Speaking of laundry… Hang-drying your laundry is so easy, it’s something everyone should do! The sun is just sitting out there waiting for some laundry to dry for free. Even in Seattle, we keep the clothesline up year-round (though it doesn’t get much use from October – May).
We hung some rope from the house to a spare bamboo pole, and then back again, to provide two lengths of clothesline from which to hang clothes. And we added a drying rack for increased capacity. You can also see stuff hanging from chairs and even toys.
We’re blessed with a large deck that has Southern exposure, but there’s no reason you couldn’t do this inside, or on a small scale if you have a smaller yard.
There are plenty of other tips to increase the space on the clothesline: hang clothes from hangers or even an old umbrella frame.
And the proof is in the financial pudding. Dryers are one of the biggest energy consumers in the house. We just got our electricity bill for June/July (when we’ve been able to hang-dry almost exclusively). We used 387kWh per month.
According to the Government, “In 2010, the average annual electricity consumption for a U.S. residential utility customer was 11,496 kWh, an average of 958 kilowatthours (kWh) per month.

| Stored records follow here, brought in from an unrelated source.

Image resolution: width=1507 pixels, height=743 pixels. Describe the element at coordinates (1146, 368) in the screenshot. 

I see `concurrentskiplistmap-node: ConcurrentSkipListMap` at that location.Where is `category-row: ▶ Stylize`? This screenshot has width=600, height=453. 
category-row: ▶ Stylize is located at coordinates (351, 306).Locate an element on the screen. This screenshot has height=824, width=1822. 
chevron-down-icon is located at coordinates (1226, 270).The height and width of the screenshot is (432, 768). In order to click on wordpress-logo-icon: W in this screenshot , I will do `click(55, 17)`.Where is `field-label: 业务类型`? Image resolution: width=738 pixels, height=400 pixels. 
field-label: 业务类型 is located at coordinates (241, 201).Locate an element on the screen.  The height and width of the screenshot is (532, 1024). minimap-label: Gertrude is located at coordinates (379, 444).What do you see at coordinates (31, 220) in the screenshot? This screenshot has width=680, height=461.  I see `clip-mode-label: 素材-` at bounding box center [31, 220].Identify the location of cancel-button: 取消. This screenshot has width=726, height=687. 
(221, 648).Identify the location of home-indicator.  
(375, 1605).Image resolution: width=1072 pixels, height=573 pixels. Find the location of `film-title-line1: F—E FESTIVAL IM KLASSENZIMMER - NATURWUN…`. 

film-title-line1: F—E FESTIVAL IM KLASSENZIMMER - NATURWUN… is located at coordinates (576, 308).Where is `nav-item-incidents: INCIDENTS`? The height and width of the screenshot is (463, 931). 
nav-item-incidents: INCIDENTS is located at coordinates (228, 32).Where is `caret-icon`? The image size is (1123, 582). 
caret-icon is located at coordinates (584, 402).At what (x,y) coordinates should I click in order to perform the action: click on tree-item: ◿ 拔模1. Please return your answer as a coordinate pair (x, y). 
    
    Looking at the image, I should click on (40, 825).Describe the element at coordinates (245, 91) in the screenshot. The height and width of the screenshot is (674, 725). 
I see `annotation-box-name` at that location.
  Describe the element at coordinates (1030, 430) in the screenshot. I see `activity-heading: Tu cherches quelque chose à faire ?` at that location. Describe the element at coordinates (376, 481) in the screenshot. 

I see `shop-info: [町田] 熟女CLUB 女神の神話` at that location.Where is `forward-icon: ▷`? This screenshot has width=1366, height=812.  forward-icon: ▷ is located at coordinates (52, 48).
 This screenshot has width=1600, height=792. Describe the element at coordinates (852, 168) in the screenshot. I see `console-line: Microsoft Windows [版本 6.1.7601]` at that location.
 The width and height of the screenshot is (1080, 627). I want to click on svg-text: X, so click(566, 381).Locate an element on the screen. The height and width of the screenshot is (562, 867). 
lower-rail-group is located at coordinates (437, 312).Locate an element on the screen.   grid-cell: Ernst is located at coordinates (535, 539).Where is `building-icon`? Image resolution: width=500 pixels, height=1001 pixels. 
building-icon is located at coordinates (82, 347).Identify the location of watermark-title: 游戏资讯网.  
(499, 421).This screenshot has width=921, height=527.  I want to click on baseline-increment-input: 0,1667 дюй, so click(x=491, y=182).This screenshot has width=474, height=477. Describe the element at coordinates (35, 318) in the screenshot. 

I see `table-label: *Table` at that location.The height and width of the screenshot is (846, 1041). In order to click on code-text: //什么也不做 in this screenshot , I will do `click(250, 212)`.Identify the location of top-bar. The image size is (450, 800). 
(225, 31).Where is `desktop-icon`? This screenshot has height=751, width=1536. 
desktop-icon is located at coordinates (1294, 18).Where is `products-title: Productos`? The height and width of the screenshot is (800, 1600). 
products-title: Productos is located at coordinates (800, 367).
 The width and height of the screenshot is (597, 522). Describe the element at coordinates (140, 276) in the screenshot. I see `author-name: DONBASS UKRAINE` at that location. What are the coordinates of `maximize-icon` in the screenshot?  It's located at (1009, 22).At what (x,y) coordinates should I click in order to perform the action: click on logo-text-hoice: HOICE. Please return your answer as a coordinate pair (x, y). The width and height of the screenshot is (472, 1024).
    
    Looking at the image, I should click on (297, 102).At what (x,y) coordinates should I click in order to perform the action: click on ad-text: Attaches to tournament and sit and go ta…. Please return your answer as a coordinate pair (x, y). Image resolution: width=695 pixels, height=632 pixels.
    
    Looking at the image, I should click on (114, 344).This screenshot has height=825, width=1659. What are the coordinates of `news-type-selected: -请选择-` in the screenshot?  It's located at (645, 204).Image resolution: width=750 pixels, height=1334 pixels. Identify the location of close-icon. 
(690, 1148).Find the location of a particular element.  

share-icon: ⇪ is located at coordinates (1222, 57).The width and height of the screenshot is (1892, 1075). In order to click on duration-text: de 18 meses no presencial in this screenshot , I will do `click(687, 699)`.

Tennessee had the highest annual consumption at 16,716 kWh and Maine the lowest at 6,252 kWh.”
So we’re at about 1/3rd the national average. Granted, energy costs are lower for us in the summer, so let’s look at our family’s yearly average (the Seattle City Light bill gives you a nice graph of your yearly consumption), 811kWh per month. Lower than average, but we still have some ways to go before we can beat Maine! In February, our most electricity-consuming month, we use over 4x the amount of electricity we use over the summer!
Not only are you saving money, by hanging your clothes to dry you’re also helping save the earth. I love when those two things go together!